Now that the issue is reproducible, what do you all think about the idea of checking periodically if the running threads is < than the min_threads config and, if so, respawn that worker?

Near the top of the first post, it shows a HoneyBadger log with

fatal: machine stack overflow in critical region

Server#lowlevel_error calls the handler (HoneyBadger) specified by @options[:lowlevel_error_handler], then logs the backtrace. But, with that error backtrace is nil, so Puma was throwing an error. I think.

@nateberkopec JSON.dump and cyclic hash can cause fatal: machine stack overflow in critical region

Being able to reproduce the exception, I found that when e.class == "fatal" there is no #backtrace. and in lowlevel_error it assumes e.backtrace is an array.

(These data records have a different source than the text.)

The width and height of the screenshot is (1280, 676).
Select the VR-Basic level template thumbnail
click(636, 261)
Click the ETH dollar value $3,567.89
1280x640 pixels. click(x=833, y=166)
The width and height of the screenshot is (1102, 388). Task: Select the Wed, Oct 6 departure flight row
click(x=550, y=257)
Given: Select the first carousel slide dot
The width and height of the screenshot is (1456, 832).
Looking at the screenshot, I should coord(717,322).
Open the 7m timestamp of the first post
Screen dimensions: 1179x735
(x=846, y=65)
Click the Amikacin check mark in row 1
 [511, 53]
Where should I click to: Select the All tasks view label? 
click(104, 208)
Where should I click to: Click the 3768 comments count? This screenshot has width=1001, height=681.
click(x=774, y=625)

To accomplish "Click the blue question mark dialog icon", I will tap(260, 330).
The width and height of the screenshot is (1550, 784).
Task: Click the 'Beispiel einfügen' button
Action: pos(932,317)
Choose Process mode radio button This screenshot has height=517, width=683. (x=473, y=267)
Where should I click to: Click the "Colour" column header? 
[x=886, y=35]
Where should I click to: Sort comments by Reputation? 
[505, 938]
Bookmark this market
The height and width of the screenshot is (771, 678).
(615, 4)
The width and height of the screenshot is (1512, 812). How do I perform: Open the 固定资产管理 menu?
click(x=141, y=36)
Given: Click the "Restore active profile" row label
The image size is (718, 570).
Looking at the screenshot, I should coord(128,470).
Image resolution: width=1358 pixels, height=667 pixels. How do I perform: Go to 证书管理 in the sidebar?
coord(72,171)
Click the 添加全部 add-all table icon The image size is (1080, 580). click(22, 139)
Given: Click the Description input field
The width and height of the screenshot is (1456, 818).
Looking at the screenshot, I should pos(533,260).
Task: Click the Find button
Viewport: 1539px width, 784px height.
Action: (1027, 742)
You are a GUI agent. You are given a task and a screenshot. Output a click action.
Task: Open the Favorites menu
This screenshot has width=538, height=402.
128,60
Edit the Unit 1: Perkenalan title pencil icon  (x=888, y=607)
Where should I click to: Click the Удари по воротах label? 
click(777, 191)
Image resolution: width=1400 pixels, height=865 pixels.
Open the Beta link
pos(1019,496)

Here is the log when fatal: machine stack overflow in critical region happens

2021-04-21 09:48:15 +0800 Rack app ("GET /" - (127.0.0.1)): #<fatal: machine stack overflow in critical region>
before client_error NoMethodError
Error reached top of thread-pool: undefined method `join' for nil:NilClass (NoMethodError)
["/home/eagle/github/my/puma/lib/puma/server.rb:530:in `lowlevel_error'", 
"/home/eagle/github/my/puma/lib/puma/server.rb:503:in `client_error'", 
"/home/eagle/github/my/puma/lib/puma/server.rb:471:in `rescue in process_client'", 
"/home/eagle/github/my/puma/lib/puma/server.rb:468:in `process_client'", 
"/home/eagle/github/my/puma/lib/puma/thread_pool.rb:145:in `block in spawn_thread'"]

I think the fix is to check if e.backtrace is nil.